Could Iran's protest movement pose a threat to the regime?

Pressure on relatives and friends

"Protesters are not arrested; they are deliberately made to disappear to create fear and panic in society," Iranian human rights lawyer Saeid Dehghan, who has been living in Canada for the past few months, told DW. 

Desperate Iranian families looking for their children continue to contact him for advice and help.

There are hardly any independent lawyers left in Iran who stand up for their clients without fear of becoming victims of persecution and political prisoners themselves.

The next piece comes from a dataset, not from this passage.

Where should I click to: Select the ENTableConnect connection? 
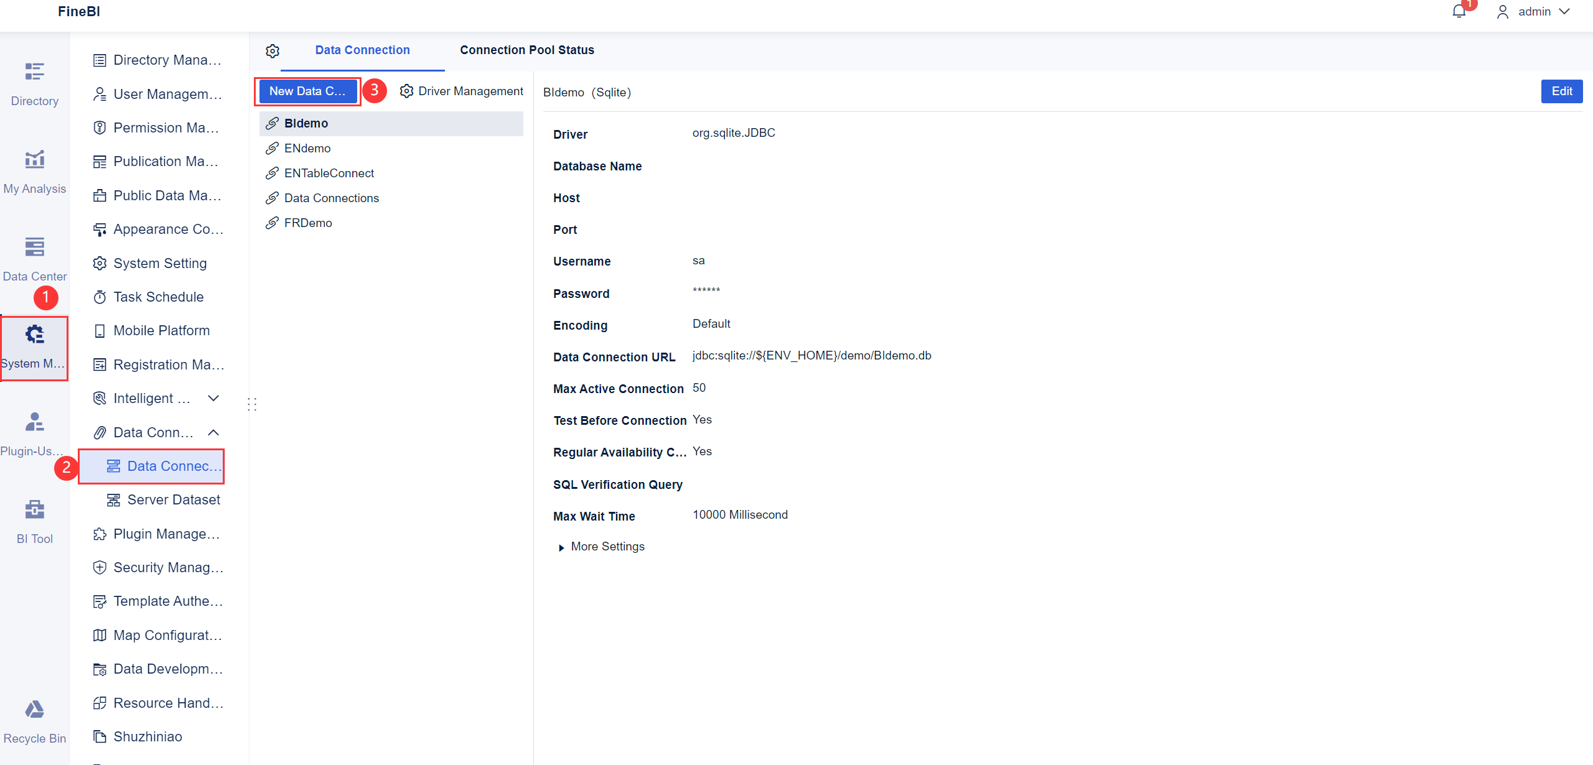[329, 173]
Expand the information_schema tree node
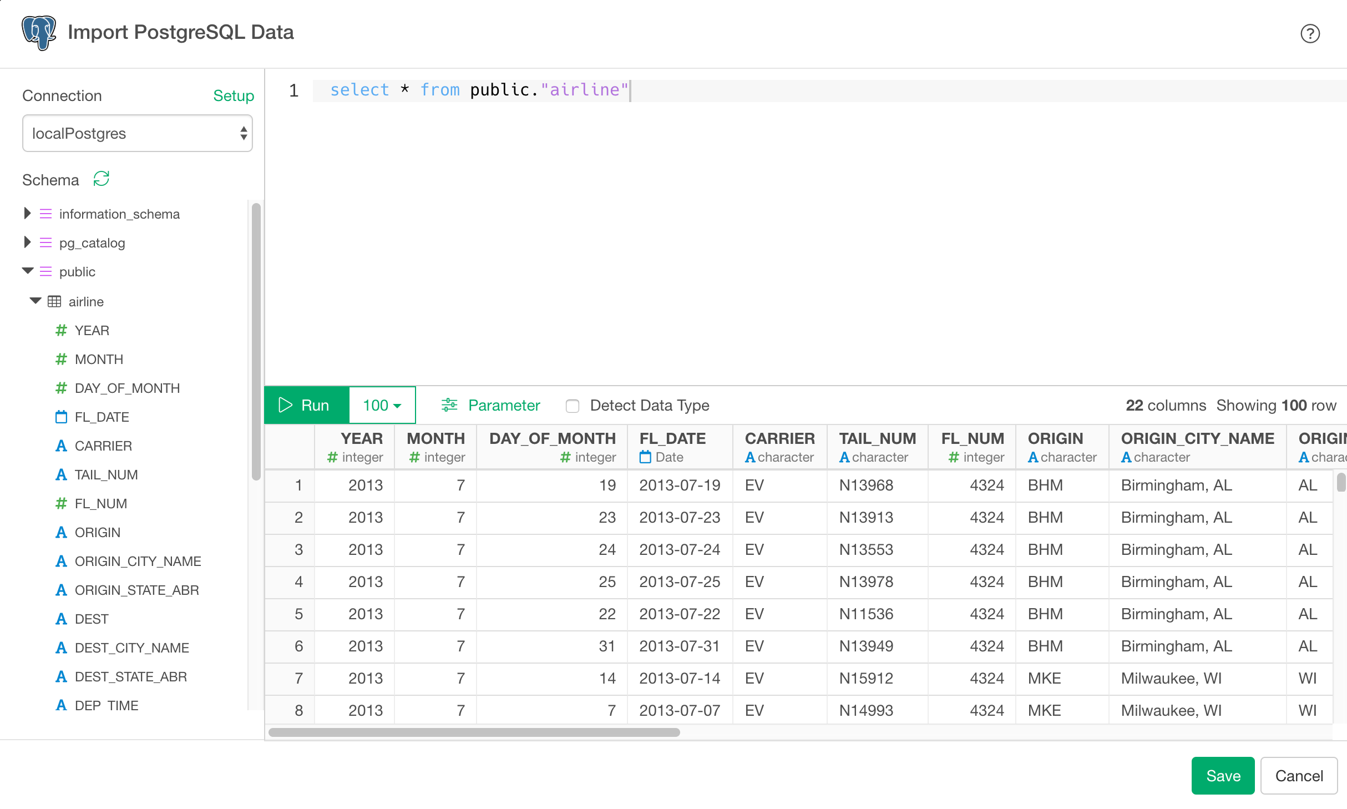The image size is (1347, 809). click(27, 214)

"The rule of law no longer has any meaning," Dehgan said, pointing out that according to the Islamic Republic's penal code, authorities must inform the families of the detainees within 24 hours of their arrest about where they are being held and the reasons for their detention.

"The government is not even abiding by the laws enacted by itself," he said.

For the release of detained protesters, relatives must post bail, often amounting to the equivalent of several thousand euros.

Many families have had to turn to their relatives and friends to raise this money, said Dehghan, adding, "in this manner, the regime puts enormous pressure on the relatives and friends of the protesting people. It lets this pressure hover over their heads like 'the Sword of Damocles.'"

This article was originally written in German.